Ghanaian SMEs are less likely to engage in inbound open innovation with universities and research institutions. Although this is contrary to existing literature, it can be explained by the previously non-existent academia-industry relationship allowing SMEs and businesses within the country to co-operate to innovate. Again, the willingness of Ghanaian SMEs to collaborate more with customers and government agencies could also signify the fact that these SMEs are choosing cost-effective or mandatory inbound open innovation. This result remains unchanged after accounting for the effect of CEO characteristics in the model. Therefore, the educational sector and the industrial sector of the country should develop policies that drive cost-effective innovative collaborations between universities and SMEs to boost productivity to sustain the economy.

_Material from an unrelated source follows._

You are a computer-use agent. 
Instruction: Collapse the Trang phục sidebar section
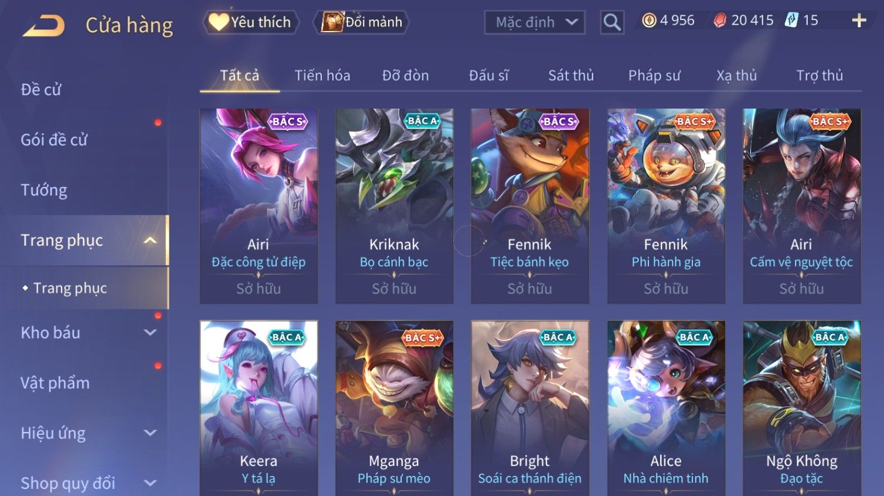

SMEs with male CEOs are likely to practice inbound open innovation compared to those with female SMEs. Younger CEOs are likely to engage in inbound open innovation because of the opportunity to learn. CEOs with lower levels of education are less likely to drive their SMEs to engage in inbound open innovation in Ghana. Further, CEOs of Ghanaian origin are more engaged in inbound open innovation than those of foreign origin. These characteristics should influence the designers of SMEs’ training and development programs within the country to boost assimilation.
Limitations and Implication for Future Studies
The study result provides intuition for policymakers, industry practitioners, and scholars. However, the study is unable to cover a wider scope because of the unavailability of secondary data. Therefore, further studies to extend the sample size through direct data collection or secondary data. While the practice of inbound open innovation in Ghana is at the development stage, the challenges of inbound open innovation practice by Ghanaian SMEs should be investigated. This would provide policy insight for management and industry practitioners. Further, the unwillingness of Ghanaian service-based SMEs to engage in inbound open innovation with universities and research institutions should be investigated to find the answers. This is significant because these class of institutions are the backbone of national development and must be actively engaged in SMEs promotion. The study employs the hierarchical logistic regression method which focuses on a single period data collection. Further studies can employ time-series or panel data to examine this phenomenon over a period of time. This would provide further support to existing theories on the practice of inbound open innovation in SMEs. Finally, the output of inbound open innovation practice by Ghanaian SMEs can be estimated to determine the extent to which this practice affects the productivity of these businesses.
Footnotes
Declaration of Conflicting Interests
The author(s) declared no potential conflicts of interest with respect to the research, authorship, and/or publication of this article.
Funding
The author(s) received no financial support for the research, authorship, and/or publication of this article.